Ocurrió entonces que cierta ocasión, mientras estaba en el gimnasio, escuchó una conversación entre dos mujeres que hacían ejercicio; una le comentaba a la otra que estaba por divorciarse, y la otra la invitaba a su casa a rezar ante la Virgen María para salvar su Matrimonio. La señora no quiso ir, cuenta Rosy Peláez, pero ella sí; de manera que, sin conocer a aquella mujer, le pidió que la llevara a ver a la Virgen. Relata que llegó a la casa de esa señora y vio una imagen hermosísima de la Virgen de la Paz; se arrodilló ante ella y fue tal la alegría que sintió que quiso llevar a su esposo, quien para entonces estaba concentrado con la Selección Nacional de cara a las eliminatorias del Mundial de Futbol de 1998.
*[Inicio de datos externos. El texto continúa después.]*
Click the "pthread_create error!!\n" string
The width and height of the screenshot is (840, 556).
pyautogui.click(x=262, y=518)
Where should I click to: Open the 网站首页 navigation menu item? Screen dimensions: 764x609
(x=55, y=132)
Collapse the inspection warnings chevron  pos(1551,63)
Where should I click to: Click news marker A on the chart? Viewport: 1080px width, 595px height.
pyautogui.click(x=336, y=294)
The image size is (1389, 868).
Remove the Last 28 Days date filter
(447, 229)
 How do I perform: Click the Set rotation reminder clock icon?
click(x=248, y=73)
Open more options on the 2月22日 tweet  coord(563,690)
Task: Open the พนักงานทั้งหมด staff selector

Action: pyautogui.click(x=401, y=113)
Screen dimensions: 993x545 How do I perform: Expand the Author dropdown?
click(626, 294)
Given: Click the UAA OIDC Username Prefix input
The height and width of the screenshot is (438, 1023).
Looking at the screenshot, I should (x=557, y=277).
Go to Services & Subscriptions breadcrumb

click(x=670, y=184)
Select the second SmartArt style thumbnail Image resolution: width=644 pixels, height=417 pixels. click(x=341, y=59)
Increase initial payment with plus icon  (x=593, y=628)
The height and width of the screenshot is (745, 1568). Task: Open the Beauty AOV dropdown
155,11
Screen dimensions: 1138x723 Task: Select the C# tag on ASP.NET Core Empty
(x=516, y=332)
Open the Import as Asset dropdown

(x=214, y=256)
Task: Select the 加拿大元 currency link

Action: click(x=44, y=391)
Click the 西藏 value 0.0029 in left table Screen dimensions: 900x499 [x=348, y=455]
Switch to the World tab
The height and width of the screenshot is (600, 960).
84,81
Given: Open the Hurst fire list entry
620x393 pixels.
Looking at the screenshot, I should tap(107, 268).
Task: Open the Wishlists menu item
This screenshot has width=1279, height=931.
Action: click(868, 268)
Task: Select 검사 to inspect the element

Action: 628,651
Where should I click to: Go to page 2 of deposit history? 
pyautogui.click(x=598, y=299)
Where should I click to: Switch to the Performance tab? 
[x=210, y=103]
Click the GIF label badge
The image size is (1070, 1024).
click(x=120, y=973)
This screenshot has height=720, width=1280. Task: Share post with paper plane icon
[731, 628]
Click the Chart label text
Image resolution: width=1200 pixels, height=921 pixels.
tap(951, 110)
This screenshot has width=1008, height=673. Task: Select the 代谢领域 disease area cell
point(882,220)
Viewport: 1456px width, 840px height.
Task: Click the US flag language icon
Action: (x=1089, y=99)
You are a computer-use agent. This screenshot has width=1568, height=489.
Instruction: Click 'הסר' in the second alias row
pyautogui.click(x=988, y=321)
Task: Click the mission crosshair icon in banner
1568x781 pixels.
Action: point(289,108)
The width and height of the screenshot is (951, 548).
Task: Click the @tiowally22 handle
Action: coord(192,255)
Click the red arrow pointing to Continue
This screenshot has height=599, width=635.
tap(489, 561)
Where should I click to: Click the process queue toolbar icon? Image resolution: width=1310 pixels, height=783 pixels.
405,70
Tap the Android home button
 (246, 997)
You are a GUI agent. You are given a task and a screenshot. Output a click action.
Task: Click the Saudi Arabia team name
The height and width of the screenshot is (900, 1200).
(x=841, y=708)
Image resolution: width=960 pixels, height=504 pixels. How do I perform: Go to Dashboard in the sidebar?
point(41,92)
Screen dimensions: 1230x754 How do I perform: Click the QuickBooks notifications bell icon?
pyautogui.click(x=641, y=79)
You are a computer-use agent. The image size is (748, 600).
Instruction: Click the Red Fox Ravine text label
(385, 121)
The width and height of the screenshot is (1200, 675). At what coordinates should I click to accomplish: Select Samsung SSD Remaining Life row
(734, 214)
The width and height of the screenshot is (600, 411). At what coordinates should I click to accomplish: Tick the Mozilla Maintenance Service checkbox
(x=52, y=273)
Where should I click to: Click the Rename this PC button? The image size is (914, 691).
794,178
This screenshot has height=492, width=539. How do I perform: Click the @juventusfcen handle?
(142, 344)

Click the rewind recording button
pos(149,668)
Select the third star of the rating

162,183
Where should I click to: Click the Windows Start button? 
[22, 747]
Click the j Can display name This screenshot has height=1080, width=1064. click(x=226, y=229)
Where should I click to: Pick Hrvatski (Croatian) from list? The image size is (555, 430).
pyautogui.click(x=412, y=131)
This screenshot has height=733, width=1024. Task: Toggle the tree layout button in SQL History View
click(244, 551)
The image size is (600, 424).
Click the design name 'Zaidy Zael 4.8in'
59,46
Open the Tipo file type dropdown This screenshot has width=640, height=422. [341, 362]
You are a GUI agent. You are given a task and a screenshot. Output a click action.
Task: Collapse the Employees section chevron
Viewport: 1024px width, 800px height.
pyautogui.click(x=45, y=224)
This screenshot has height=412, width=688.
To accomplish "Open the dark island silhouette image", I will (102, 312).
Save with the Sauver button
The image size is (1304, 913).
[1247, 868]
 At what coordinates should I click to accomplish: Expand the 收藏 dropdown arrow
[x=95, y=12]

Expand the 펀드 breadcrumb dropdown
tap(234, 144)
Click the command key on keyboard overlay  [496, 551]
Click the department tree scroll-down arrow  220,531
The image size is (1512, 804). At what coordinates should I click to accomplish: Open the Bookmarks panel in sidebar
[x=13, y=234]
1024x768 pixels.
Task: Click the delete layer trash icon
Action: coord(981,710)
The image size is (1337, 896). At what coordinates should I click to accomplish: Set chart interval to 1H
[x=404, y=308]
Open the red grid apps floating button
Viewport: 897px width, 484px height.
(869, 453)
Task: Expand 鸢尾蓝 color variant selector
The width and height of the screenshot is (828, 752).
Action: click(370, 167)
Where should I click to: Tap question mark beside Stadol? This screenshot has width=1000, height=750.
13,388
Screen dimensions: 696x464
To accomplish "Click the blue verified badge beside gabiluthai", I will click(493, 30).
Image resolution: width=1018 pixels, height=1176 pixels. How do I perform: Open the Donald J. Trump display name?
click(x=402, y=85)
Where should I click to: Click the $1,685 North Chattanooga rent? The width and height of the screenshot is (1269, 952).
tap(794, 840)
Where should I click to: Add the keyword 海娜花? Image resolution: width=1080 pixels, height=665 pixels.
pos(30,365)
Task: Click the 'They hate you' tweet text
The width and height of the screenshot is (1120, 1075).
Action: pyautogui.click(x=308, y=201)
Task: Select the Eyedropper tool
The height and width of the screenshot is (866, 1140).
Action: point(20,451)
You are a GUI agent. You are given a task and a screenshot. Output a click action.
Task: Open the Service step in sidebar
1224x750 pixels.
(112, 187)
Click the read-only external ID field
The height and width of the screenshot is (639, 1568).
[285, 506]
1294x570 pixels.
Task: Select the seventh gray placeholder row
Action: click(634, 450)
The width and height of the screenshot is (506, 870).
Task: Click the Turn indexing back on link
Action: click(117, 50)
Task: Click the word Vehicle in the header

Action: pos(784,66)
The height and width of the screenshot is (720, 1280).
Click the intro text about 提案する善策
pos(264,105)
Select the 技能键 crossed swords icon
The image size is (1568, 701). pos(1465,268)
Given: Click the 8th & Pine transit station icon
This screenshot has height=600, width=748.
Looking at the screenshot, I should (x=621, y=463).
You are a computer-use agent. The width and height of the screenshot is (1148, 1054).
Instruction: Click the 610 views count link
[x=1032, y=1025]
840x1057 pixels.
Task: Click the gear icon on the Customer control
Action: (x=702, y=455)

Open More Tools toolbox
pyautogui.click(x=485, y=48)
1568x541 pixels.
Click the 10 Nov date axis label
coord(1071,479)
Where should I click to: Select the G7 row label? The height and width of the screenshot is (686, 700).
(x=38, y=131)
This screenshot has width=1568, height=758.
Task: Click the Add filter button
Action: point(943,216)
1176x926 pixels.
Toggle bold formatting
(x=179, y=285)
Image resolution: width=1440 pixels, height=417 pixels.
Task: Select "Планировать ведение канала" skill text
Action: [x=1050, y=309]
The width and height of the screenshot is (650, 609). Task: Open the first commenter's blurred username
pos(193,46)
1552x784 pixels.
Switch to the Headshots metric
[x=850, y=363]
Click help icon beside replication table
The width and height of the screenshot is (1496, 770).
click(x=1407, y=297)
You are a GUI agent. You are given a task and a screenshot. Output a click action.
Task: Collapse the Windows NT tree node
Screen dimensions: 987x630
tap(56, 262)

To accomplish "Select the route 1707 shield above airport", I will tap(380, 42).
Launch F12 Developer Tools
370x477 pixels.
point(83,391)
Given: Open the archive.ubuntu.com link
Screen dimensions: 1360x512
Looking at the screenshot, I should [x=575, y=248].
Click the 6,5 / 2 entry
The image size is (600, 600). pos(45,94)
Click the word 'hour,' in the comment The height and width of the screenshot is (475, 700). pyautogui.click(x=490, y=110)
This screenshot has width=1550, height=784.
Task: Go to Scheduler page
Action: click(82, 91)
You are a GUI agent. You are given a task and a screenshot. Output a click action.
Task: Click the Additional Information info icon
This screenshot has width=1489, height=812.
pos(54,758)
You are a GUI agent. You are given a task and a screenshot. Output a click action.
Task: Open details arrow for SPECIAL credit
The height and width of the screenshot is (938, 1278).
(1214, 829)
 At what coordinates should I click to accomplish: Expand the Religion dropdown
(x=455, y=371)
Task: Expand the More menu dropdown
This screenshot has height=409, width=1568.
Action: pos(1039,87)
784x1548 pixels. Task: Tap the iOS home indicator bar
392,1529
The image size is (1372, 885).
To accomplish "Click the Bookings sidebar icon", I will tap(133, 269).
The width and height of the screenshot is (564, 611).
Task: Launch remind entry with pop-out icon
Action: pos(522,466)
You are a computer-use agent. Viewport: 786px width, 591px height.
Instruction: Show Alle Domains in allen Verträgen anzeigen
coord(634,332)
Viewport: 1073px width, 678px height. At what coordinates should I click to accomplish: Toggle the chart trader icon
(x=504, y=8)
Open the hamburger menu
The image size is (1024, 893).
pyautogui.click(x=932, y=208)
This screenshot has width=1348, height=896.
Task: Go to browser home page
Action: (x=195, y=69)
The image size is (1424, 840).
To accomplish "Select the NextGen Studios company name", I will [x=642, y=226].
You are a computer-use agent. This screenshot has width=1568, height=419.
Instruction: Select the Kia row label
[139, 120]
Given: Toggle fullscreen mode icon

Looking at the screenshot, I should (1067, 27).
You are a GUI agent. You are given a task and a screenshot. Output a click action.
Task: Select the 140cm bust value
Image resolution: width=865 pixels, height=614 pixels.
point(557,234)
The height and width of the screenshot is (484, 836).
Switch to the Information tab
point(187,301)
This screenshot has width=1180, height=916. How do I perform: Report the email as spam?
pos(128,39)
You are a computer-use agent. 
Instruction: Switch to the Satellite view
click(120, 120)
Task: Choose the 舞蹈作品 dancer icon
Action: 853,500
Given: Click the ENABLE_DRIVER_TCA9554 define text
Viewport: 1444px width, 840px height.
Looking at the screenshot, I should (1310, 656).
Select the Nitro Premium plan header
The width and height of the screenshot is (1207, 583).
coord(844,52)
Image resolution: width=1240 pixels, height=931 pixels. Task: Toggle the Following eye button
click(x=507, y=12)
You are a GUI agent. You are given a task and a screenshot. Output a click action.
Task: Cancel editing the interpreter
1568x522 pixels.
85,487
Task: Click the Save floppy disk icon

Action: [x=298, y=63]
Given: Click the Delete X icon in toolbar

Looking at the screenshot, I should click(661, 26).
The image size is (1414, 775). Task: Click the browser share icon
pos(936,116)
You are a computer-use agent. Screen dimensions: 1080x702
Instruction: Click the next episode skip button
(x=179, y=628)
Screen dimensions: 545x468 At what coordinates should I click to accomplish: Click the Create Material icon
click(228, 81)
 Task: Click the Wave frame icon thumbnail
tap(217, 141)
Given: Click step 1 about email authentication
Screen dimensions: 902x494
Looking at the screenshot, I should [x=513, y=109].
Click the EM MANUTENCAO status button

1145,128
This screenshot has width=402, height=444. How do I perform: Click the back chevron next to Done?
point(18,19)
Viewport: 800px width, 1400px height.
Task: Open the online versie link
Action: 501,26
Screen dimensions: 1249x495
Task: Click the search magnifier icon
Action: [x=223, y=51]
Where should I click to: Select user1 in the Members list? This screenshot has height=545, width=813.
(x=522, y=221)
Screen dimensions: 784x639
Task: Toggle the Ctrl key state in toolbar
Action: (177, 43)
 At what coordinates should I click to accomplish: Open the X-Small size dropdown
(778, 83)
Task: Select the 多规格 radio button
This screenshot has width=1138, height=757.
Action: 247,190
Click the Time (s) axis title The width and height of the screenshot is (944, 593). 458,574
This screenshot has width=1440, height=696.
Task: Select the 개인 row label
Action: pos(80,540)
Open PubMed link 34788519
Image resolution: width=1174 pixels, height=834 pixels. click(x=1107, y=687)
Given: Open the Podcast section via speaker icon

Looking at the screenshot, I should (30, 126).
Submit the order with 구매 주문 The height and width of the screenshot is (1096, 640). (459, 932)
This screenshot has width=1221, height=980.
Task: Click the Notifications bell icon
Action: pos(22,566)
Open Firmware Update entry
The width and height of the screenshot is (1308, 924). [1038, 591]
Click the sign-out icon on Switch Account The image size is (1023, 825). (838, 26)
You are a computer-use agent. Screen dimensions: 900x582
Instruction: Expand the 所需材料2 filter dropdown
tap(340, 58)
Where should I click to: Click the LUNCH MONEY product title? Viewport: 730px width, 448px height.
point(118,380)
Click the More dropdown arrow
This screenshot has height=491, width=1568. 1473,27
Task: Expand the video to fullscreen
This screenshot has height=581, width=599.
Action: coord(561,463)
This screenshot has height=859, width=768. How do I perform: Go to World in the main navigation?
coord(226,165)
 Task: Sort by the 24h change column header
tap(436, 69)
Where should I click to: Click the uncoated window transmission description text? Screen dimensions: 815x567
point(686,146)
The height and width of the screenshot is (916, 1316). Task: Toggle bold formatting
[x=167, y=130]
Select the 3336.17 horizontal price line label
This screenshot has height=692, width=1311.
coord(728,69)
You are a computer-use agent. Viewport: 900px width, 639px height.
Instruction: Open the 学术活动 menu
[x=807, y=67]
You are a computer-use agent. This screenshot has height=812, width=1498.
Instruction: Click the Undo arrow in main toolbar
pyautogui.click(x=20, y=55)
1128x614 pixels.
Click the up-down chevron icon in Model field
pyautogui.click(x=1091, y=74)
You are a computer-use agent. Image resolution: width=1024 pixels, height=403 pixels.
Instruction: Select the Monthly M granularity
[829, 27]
García Aspe no podía salir de la concentración, pues tenían enfrente un partido muy importante; pero ante la insistencia de su esposa, pidió permiso al técnico para salir sólo media hora. Su esposa pasó por él y lo llevó a casa de la señora. Cuando llegaron, él vio la imagen de la Santísimo Virgen. La señora le pidió que se hincara ante ella, la mirara a los ojos y le pidiera lo que quisiera. Él lo hizo, y sucedió entonces algo impresionante: “Fue algo así como un flechazo que me llegó al corazón; empecé a llorar como niño, no uno ni dos minutos, sino quince. Yo había pedido permiso media hora y me quedé cuatro en casa de aquella señora.
Cuenta Rosy Peláez que cuando él estaba hincado, ella volteó hacia la Virgen y le dijo: “Virgencita, te presento a mi marido”. Él quedó profundamente enamorado de la Virgen, y ahora es su debilidad”, señala.
Y a partir de ese momento, la fe de García Aspe se volvió inquebrantable.